### Collected data:
——————

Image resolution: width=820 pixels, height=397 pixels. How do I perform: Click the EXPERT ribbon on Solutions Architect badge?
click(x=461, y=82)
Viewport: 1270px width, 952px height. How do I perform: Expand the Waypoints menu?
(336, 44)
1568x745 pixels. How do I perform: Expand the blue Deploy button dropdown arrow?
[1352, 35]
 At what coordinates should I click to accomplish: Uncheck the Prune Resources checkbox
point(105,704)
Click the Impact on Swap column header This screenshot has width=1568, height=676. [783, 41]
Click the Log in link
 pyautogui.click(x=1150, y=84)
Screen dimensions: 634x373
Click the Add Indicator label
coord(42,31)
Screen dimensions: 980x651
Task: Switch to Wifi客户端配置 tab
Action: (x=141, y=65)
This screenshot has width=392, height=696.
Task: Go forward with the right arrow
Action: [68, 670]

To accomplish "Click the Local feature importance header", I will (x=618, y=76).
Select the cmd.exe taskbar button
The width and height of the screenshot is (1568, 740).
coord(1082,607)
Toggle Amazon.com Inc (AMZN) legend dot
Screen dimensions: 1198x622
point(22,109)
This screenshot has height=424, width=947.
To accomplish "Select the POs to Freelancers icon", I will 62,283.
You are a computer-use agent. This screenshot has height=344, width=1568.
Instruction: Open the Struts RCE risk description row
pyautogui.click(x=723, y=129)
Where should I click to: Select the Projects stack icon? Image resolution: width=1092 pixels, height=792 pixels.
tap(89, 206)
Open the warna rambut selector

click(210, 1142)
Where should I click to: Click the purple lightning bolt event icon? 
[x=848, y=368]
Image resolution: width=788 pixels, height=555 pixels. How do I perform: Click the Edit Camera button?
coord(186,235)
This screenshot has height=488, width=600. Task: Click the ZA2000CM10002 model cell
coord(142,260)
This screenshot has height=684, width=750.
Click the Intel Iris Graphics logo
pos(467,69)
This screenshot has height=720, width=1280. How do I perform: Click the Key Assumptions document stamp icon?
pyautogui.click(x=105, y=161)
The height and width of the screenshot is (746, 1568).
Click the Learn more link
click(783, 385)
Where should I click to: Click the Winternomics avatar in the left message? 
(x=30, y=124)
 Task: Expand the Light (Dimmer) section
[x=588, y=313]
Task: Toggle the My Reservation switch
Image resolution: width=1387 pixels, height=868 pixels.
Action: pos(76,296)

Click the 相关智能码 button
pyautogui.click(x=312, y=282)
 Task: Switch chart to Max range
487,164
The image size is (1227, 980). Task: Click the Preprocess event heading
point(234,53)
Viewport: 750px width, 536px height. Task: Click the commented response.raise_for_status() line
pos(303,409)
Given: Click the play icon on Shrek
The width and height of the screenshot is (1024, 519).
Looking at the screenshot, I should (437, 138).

——————

### Task to complete:
Return, word for word, the lines from the one containing "The image size" through the end of the data above, both ends included, and nothing else.

### Solution for this exercise:
The image size is (1227, 980). Task: Click the Preprocess event heading
point(234,53)
Viewport: 750px width, 536px height. Task: Click the commented response.raise_for_status() line
pos(303,409)
Given: Click the play icon on Shrek
The width and height of the screenshot is (1024, 519).
Looking at the screenshot, I should (437, 138).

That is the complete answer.